Building a CNN in PyTorch¶
Let's implement a CNN for MNIST digit classification:
import torch
import torch.nn as nn
import torch.nn.functional as F
import torch.optim as optim
from torchvision import datasets, transforms
from torch.optim.lr_scheduler import StepLR
class Net(nn.Module):
def __init__(self):
super(Net, self).__init__()
# First convolutional layer: 1 input channel (grayscale), 32 output channels, 3x3 filter
self.conv1 = nn.Conv2d(1, 32, 3, 1)
# Second convolutional layer: 32 input channels, 64 output channels, 3x3 filter
self.conv2 = nn.Conv2d(32, 64, 3, 1)
# Fully connected layers
self.fc1 = nn.Linear(64*5*5, 512)
self.fc2 = nn.Linear(512, 10)
# Dropout for regularization
self.dropout = nn.Dropout(p=0.5)
def forward(self, x):
# Input: 28x28 images
x = self.conv1(x) # After conv1: 26x26 (28-3+1)

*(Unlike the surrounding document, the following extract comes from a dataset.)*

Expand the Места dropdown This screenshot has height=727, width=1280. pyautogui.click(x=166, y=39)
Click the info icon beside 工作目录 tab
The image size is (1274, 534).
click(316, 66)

x = F.relu(x) # ReLU activation
x = F.max_pool2d(x, 2) # After pooling: 13x13 (26/2)
x = self.conv2(x) # After conv2: 11x11 (13-3+1)
x = F.relu(x) # ReLU activation
x = F.max_pool2d(x, 2) # After pooling: 5x5 (11/2)
x = torch.flatten(x, 1) # Flatten to vector: 64*5*5 = 1600
x = self.fc1(x) # Fully connected: 1600 → 512
x = self.dropout(x) # Dropout regularization
x = F.relu(x) # ReLU activation
x = self.fc2(x) # Output layer: 512 → 10 classes
output = F.log_softmax(x, dim=1) # Log probabilities
return output
Architecture breakdown: - Input: 28×28 grayscale images - Conv1: 32 filters (3×3) → 26×26×32 - Max pool: 2×2 → 13×13×32 - Conv2: 64 filters (3×3) → 11×11×64 - Max pool: 2×2 → 5×5×64 - Flatten → 1600-dimensional vector - FC1: 1600 → 512 - Dropout (0.5) - FC2: 512 → 10 (digit classes)
Training the CNN¶
def train(model, device, train_loader, optimizer, epoch):
model.train()
for batch_idx, (data, target) in enumerate(train_loader):
data, target = data.to(device), target.to(device)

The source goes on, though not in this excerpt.